Everyone wants to see their horses with a sleek, glowing coat and supple, healthy skin. If you browse through the product selections of any supplement supplier, you’ll likely find at least 10 products devoted to skin and coat care, sometimes more than 20! Before you rush out to buy a specialty supplement, though, let’s take a look at all the things that contribute to a healthy exterior on your horse.
Key Nutrients
The health of your horse’s coat and skin reflects overall health in many ways, and especially the quality of the diet. Horses turned out on abundant spring pastures often have coats to rival any you will see in an A-circuit show ring-and without the hours of grooming and expensive supplements or coat conditioners. The “magical” ingredients in pasture are therefore a good place to start.
Essential fatty acids (EFAs): Essential fatty acids are fats that your horse is not able to manufacturer inside his own body. They must come from the diet. All foods and oils have some essential fatty acids, but most in very small amounts. Fresh grass is 3% to 5% fat, most of it in the form of omega-3 essential fatty acids. The ratio of omega-3 to omega-6 fats is at least 4:1. Unfortunately, when grass is cut and baled, these fragile fats are destroyed.
The only common feed ingredient that matches this and supplies generous amounts is freshly ground flaxseed or ground, stabilized flax.
Fat does more than just coat the skin and hair. The omega-6 fats are most important for maintaining healthy immune responses for resistance to skin infections, while the omega-3s guard against allergies and exaggerated inflammatory reactions. Feeding 4 to 6 ounces per day of freshly ground flax or ground, stabilized flax will give your horse the same essential fatty acid benefits as grazing fresh grass. Feeding the right fats will get you both the glow you are after, and healthy skin.
Protein: Skin and hair are primarily composed of protein once the water is removed. Insufficient protein intake may be related to poor resistance to skin infections, coats that do not lie smoothly, and brittle, slow growing coats.
However, significant protein deficiencies are unlikely in most equine diets. It is most likely to be a factor in animals with very high protein requirements, such as lactating mares, growing horses, older horses and horses with serious illnesses or injuries. Horses on a diet of mature grass hays only, or getting only small amounts of a fortified grain, may also have borderline protein deficiency, or adequate total amount of protein but a deficiency of specific amino acids (the building blocks of protein), including the sulfur-containing amino acids methionine, cystine and cysteine.
Slow-to-Shed Foals and Weanlings
Horses at this age are growing extremely rapidly and have very high needs for nutrients. If it comes to a choice between using available nutrients to grow bone, muscle, joint tissue, etc., or putting those nutrients into the coat, the coat will lose out.

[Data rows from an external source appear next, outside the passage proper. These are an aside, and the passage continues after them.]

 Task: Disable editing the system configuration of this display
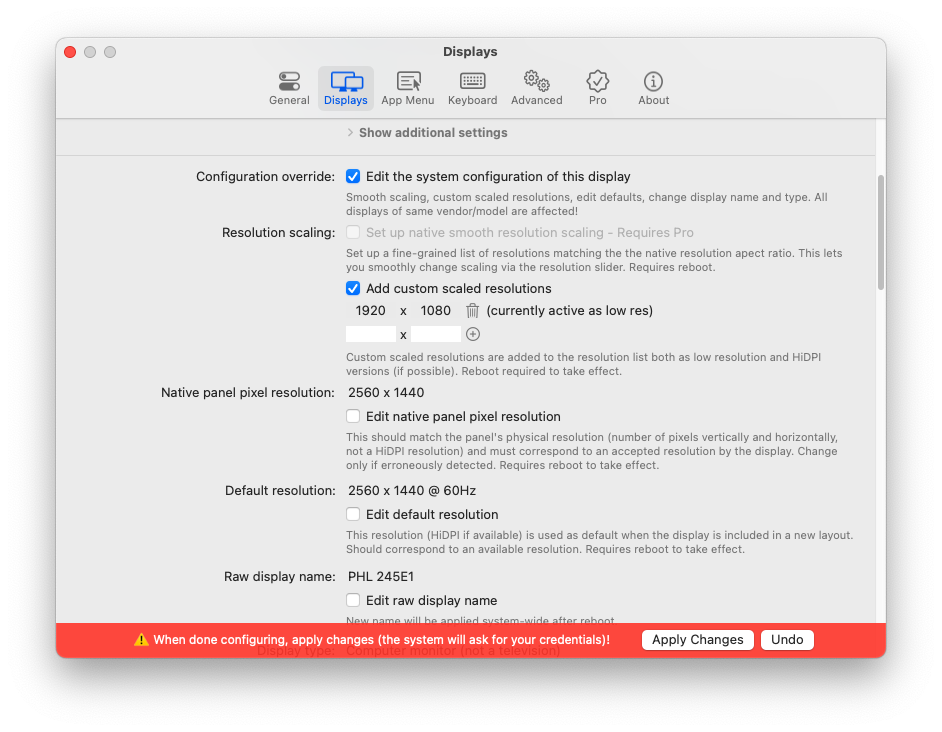(353, 176)
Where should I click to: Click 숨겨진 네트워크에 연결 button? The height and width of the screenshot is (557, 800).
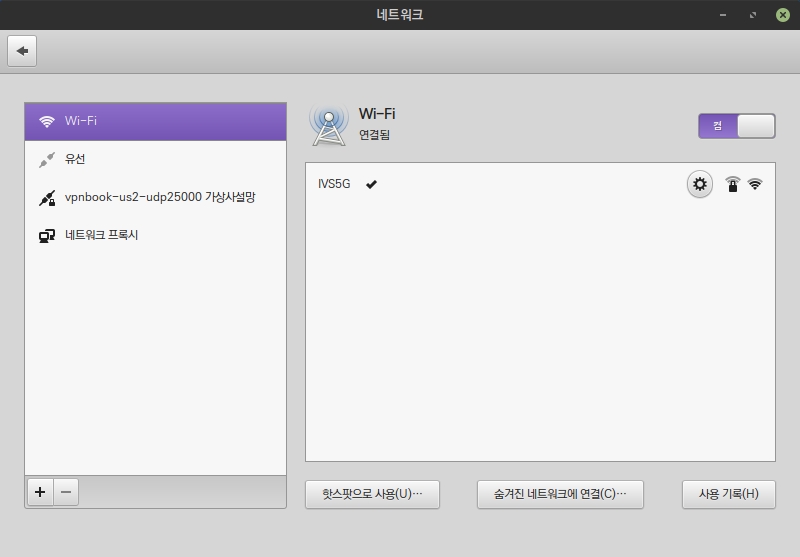(x=560, y=494)
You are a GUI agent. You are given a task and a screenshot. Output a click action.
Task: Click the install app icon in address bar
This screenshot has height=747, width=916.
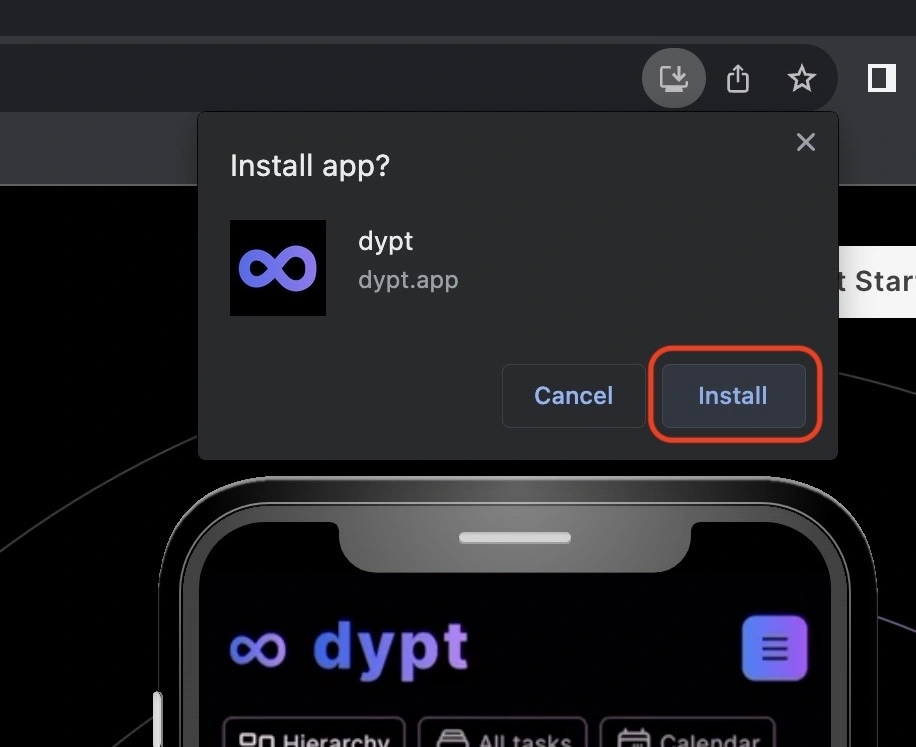(674, 77)
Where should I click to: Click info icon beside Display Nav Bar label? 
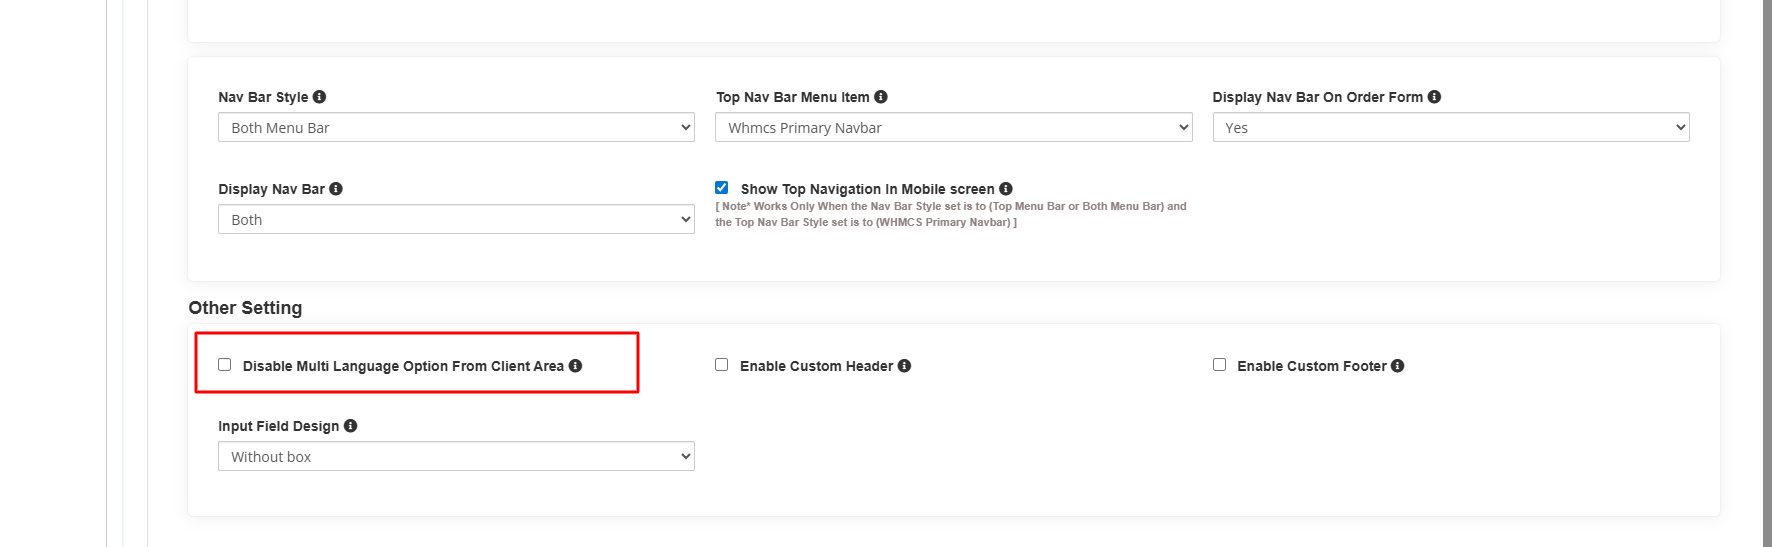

With nursing foals, a prime culprit explaining slow shedding of the fuzzy foal coat, and dull coats that stand on end, is parasites. The poor coat will usually be accompanied by a distended belly and these foals typically don’t have a lot of energy. Foals (and weanlings) need to be dewormed more aggressively than older horses because their natural immunity to parasites is not well developed yet.
Daily dewormers might not get the job done for this age group. Be sure to check with your veterinarian about a suitable deworming program. With weanlings, the diet also has to be considered. You can’t properly nourish a weanling by feeding a scaled down version of an adult horse’s diet. Their requirements for minerals and protein are much higher on a per calorie basis than those of an adult horse.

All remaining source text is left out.